Steven Brill sat down with The New York Observer last week to talk about a wide variety of media issues, including his new, tantalizingly undefined project with former New York Times Executive Editor Jill Abramson. While he was at it, he shared his less-than-flattering opinion of Chris Hughes, the owner of The New Republic.
Brill’s falling-out with Hughes dates back to 2012, when Hughes, who had just acquired the magazine, met with Brill and bought, sight unseen, his magnum opus on health care costs, promising that it would grace the cover of the relaunch issue.
I went home and told my wife that I was going to do that health care thing for The New Republic. She said, “God, are you a schmuck. You should give it to Remnick.”
As for the notorious moment when Hughes replaced the story with a Barack Obama interview at the last minute, Brill said that a star-struck Hughes just couldn’t get over the fact that the president was willing to talk to him.
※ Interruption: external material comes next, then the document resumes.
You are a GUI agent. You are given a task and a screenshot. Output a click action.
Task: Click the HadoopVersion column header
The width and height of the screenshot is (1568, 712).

Obama’s giving interviews out like candy and presidential interviews always suck. He said no, it’s an exclusive interview in the Oval Office. He must have repeated Oval Office nine times, like he couldn’t believe he was getting to go to the Oval Office.
Brill added that when Hughes laid off editor Franklin Foer and cut the production schedule, prompting editors to quit en masse in December, that was just the bungling of a young kid:
That is exactly the kind of rookie mistake I would make at 29,” Brill said. “So the mistake was easy to give him a pass on. But lying to me wasn’t.
In the end, he joked, Hughes did him a favor by pushing his story off the front page and giving him the chance to run it in Time Magazine. “Thank God that this guy Chris Hughes is not a man of his word.”